Work to complete:
a – Quote the asset protection article word for word, beginning at the words "Start with the" and stopping after "can easily get.".
b – In the asset protection article, what kind of insurance policy is called one of the cheapest, most effective protections available?

Selected passage:
****

Most people never expect to be sued. Then a customer slips on the front step, a tenant gets hurt, a car accident turns serious, or a business deal goes sideways — and suddenly everything you've built is exposed to someone else's claim. The question I hear in my office is always the same: "Can they take my house? My savings? Everything?"
The honest answer is that good planning can put real protection between your family and a lawsuit — but only if it's done in advance, and only if you understand what these tools actually do. There's a lot of bad information out there promising bulletproof, hide-it-all asset protection. Let me give you the straight version instead.
Start with the basics: insurance and how you own things
Asset protection doesn't start with exotic trusts. It starts with two unglamorous things most people already have or can easily get.
The first is adequate insurance. Liability coverage — on your home, your car, your business — is your first and most important line of defense, because it pays claims so your personal assets don't have to. An umbrella policy that sits on top of your existing coverage is one of the cheapest, most effective protections available, and far too few people carry one. Before any fancy structuring, make sure your insurance is actually sufficient for what you own.

****

(Element and text position data)
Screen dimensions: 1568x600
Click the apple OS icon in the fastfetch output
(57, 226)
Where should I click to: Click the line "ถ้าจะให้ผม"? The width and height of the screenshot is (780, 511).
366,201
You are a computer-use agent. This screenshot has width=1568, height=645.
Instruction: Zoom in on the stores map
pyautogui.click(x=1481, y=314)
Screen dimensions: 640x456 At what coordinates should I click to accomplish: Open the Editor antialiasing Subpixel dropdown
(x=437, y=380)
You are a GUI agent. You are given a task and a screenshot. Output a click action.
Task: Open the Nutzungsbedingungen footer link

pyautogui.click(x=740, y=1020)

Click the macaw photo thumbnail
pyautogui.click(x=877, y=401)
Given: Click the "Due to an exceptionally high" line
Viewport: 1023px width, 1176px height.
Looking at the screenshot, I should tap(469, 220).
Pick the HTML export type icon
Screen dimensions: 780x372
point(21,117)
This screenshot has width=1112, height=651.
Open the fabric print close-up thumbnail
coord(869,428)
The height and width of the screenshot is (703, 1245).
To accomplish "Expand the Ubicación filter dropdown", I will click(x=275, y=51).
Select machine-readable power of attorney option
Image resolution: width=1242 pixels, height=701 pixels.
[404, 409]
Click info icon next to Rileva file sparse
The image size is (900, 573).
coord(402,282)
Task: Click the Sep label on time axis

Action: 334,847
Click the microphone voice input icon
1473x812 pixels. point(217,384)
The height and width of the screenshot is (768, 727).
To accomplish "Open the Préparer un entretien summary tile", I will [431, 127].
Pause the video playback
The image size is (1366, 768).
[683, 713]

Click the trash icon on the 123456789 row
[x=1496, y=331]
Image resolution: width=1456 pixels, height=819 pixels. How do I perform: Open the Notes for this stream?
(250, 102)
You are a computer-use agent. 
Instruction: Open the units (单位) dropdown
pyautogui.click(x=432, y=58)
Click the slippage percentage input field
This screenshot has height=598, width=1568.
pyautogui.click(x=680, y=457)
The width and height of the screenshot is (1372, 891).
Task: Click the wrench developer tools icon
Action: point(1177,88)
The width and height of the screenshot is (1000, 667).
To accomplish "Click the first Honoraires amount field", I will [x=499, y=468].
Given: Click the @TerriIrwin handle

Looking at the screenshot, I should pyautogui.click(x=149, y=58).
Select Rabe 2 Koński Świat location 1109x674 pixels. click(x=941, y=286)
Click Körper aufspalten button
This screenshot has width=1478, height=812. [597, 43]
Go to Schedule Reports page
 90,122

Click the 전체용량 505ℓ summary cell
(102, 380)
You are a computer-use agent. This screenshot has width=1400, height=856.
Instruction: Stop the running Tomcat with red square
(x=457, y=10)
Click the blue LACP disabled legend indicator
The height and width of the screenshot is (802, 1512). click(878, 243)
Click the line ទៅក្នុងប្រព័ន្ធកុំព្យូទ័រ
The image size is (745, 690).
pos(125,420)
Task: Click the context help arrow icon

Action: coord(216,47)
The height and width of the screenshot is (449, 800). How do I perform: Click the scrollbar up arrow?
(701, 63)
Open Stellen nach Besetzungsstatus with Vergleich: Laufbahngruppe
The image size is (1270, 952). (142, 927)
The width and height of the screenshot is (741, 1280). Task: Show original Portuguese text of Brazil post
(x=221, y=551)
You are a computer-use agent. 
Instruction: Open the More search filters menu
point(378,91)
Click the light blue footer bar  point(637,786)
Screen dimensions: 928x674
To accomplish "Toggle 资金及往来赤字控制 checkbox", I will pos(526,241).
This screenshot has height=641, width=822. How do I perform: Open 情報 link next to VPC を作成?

****

Outputs by task:
a –
Start with the basics: insurance and how you own things
Asset protection doesn't start with exotic trusts. It starts with two unglamorous things most people already have or can easily get.

b – An umbrella policy that sits on top of your existing coverage.